Norval resta momentanément à court de mots face à ces accusations. Ce n'est pas qu'elles étaient fausses, mais elles restaient tout de même légèrement exagérées par rapport à la réalité. En vérité, s'il agissait ainsi c'était en partie parce qu'il était de nature réservé et qu'il détestait participer à tout événement social regroupant plus de six personnes. Sinon, l'autre raison était qu'en effet il ne supportait pas la façon dont agissaient les membres de la noblesse. il les trouvait absurde et sans morale. Mais il n'était pas assez effronté pour critiquer ces nobles gens en public, alors ces rumeurs ne pouvaient être que le résultat de malentendus. Ces accusations firent presque rougir de honte le prince qui en resta bouche bée un instant. A ce moment, il aurait voulu se recouvrir le visage.

"Bien bien, il est clair que j'ai ma propre opinion de son altesse et toi la tienne alors au diable ce débat et je t'en supplie changeons de sujet. requéra Norval, tout en évitant de croiser le regard de son interlocuteur.

Mars étonné, ne fît pas attention à l'étrange réaction de Norval et accepta en détournant en même temps son regard sur le paysage qui défilait à l'extérieur.

— "Alors soit, il est clair que je ne peux pas te faire entendre raison de toute manière."

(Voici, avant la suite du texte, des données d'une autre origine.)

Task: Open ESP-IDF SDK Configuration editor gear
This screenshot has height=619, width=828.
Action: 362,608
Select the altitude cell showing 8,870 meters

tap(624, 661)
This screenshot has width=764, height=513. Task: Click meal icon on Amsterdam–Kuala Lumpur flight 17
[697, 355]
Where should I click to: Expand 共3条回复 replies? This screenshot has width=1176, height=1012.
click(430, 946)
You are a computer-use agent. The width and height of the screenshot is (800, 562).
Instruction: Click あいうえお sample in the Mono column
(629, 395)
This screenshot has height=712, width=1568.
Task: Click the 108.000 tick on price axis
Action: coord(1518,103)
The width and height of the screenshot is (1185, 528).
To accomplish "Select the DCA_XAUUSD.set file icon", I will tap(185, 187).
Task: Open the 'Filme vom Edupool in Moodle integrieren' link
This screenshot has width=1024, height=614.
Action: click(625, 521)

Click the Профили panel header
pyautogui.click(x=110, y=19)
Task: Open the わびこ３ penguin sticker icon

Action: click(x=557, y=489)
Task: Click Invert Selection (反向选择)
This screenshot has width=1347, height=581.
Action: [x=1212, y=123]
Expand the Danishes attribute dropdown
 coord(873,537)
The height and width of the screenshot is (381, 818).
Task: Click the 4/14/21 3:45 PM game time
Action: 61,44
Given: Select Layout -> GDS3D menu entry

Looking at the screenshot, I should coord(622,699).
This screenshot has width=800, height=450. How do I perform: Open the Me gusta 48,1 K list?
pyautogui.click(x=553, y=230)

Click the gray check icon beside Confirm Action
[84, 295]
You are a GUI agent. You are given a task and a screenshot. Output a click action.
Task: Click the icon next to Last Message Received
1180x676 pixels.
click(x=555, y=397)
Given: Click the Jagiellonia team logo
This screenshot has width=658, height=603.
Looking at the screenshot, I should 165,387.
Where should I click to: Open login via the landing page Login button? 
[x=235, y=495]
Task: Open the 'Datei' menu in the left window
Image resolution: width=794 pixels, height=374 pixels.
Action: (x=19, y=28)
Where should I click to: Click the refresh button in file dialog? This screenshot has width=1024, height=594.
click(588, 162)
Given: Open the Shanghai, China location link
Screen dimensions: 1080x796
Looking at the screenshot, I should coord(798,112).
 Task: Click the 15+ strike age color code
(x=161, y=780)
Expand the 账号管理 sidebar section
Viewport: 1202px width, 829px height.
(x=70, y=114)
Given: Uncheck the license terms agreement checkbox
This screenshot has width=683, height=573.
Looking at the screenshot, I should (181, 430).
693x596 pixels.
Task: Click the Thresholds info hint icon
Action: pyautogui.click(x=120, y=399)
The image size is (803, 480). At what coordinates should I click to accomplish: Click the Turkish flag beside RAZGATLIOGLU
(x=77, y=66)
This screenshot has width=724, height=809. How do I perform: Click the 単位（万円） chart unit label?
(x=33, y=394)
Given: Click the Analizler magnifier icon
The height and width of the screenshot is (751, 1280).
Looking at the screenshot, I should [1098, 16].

Norval jeta lui aussi son regard sur le paysage, puis ses émotions étant revenues à la normale il reprit son livre, s'apprêtant à replonger dans sa lecture.

— "Et à propos de ce test." Demanda Mars. "Qu'est ce qu'attend exactement le prince de Curson de la part de son altesse pour former cette alliance entre les deux empires ?"

— "Je n'en suis pas sûr. Je suppose qu'il souhaite être agréablement surpris."

— "Une deuxième chance pour réparer son affront alors?"

— "Hmm, quelque chose dans le genre…"

— "Tu as vraiment une drôle de façon de penser. Dit-il en plaisantant. Mais c'est bien, je n'avais encore jamais rencontré quelqu'un comme toi avant. Si tu ne refuses pas mon amitié, sache que si jamais tu as des problèmes à l'académie, tu pourras compter sur moi. Je n'en ai peut-être pas l'air, mais je me suis déjà bâti une assez bonne réputation là-bas."

Je ne le pensais pas, mais finalement il a l'air d'avoir plutôt bon fond. Enfin je ne pense pas avoir un jour besoin de son aide, mais qui c'est ? Puisque je serais contraint dans l'utilisation de mes pouvoirs quand je serais là bas, un atout en plus n'est certainement pas quelque chose à refuser.

Norval esquissa un sourire.

"Je m'en souviendrais"

Les deux passagers vaquèrent un moment à leur occupation avant d'aller se coucher.